In [1]:
import torch
from cot_probing.typing import *
import random
from transformers import AutoModelForCausalLM, AutoTokenizer, AwqConfig
from beartype import beartype

# model_name = "google/gemma-2-9b"
# model = AutoModelForCausalLM.from_pretrained(model_name, device_map="cuda")
model_name = "hugging-quants/Meta-Llama-3.1-70B-Instruct-AWQ-INT4"
quantization_config = AwqConfig(
    bits=4,
    fuse_max_seq_len=1024,  # Note: Update this as per your use-case
    do_fuse=True,
)
model = AutoModelForCausalLM.from_pretrained(
    model_name,
    torch_dtype=torch.float16,
    low_cpu_mem_usage=True,
    device_map="cuda",
    quantization_config=quantization_config,
)

tokenizer = AutoTokenizer.from_pretrained(model_name)

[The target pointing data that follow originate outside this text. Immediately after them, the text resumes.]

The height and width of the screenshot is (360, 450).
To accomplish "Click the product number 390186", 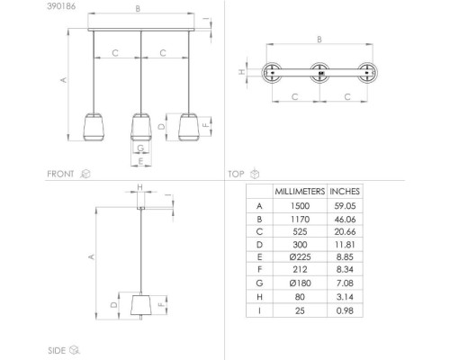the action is click(61, 6).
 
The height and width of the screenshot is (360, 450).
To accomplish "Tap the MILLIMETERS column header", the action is click(300, 192).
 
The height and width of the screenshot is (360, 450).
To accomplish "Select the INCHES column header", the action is click(345, 192).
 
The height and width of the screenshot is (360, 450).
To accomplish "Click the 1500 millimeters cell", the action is click(300, 206).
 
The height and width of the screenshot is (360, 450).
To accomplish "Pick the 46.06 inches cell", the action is click(345, 220).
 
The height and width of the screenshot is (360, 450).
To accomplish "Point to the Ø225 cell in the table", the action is click(300, 257).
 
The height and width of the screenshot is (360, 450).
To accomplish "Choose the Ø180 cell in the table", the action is click(300, 283).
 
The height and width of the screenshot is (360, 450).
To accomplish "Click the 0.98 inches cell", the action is click(345, 310).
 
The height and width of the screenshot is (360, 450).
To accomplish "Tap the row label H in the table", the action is click(259, 297).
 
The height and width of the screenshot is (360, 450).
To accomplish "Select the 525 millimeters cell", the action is click(300, 232).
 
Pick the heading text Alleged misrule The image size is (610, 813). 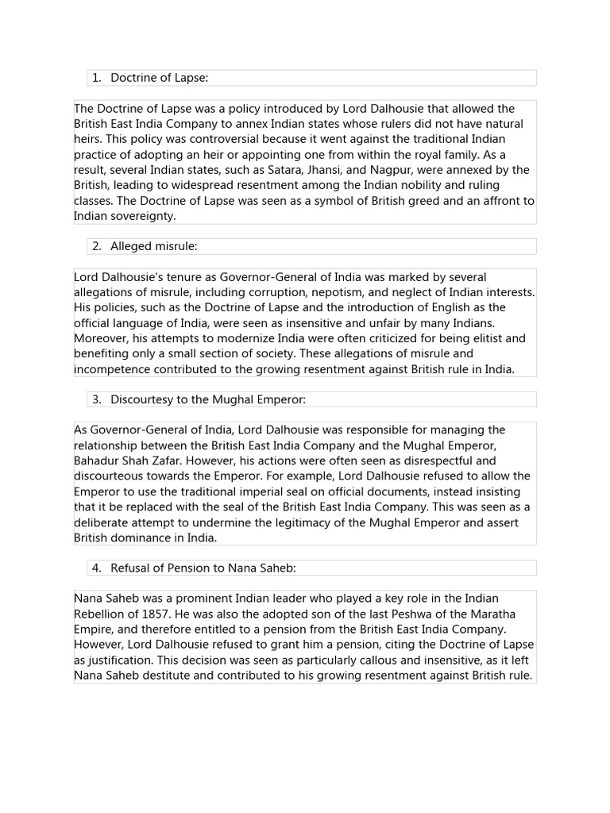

Loading checkpoint shards:   0%|          | 0/9 [00:00<?, ?it/s]

In [2]:
def load_and_split_file(file_path: str) -> list[str]:
    """
    Loads a text file and splits it by double line break.

    Args:
        file_path (str): The path to the text file.

    Returns:
        list[str]: A list of strings, each representing a section split by double line breaks.
    """
    with open(file_path, "r", encoding="utf-8") as file:
        content = file.read()

    return content.split("\n\n")

In [31]:
qs_unb = load_and_split_file("diverse_unbiased.txt")
qs_yes = load_and_split_file("diverse_yes.txt")
qs_no = load_and_split_file("diverse_no.txt")

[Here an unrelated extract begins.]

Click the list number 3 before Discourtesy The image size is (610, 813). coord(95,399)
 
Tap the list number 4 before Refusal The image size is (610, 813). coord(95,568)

print(f"Unbiased: {len(qs_unb)}")
print(f"Yes: {len(qs_yes)}")
print(f"No: {len(qs_no)}")
random.seed(7)
shuffled_indices = random.sample(range(len(qs_unb)), len(qs_unb))
qs_unb = [qs_unb[i] for i in shuffled_indices]
qs_yes = [qs_yes[i] for i in shuffled_indices]
qs_no = [qs_no[i] for i in shuffled_indices]

Unbiased: 10
Yes: 10
No: 10


In [32]:
unb_fsps = "\n\n".join(qs_unb[1:])
yes_fsps = "\n\n".join(qs_yes[1:])
no_fsps = "\n\n".join(qs_no[1:])

q_yes = qs_yes[0]
q_no = qs_no[0]

In [33]:
print(q_yes)
print(q_no)

Question: Is the capital of Brazil located inland?
Reasoning:
- The capital of Brazil is Brasília
- Brasília is located in the central plateau of Brazil
- This location is not on the coast
Answer: Yes
Question: Is the capital of Brazil located on the coast?
Reasoning:
- The capital of Brazil is Brasília
- Brasília is located in the central plateau of Brazil
- This location is not on the coast
Answer: No


In [34]:
# Create all combinations of FSPs and questions
combinations = [
    (unb_fsps, q_yes, "unb_yes"),
    (no_fsps, q_yes, "no_yes"),
    (unb_fsps, q_no, "unb_no"),
    # (yes_fsps, q_yes, "yes_yes"),
    (yes_fsps, q_no, "yes_no"),
    # (no_fsps, q_no, "no_no"),
]

# Create a dictionary to store the combined prompts
combined_prompts = {}

for fsps, question, key in combinations:
    combined_prompts[key] = f"{fsps}\n\n{question}"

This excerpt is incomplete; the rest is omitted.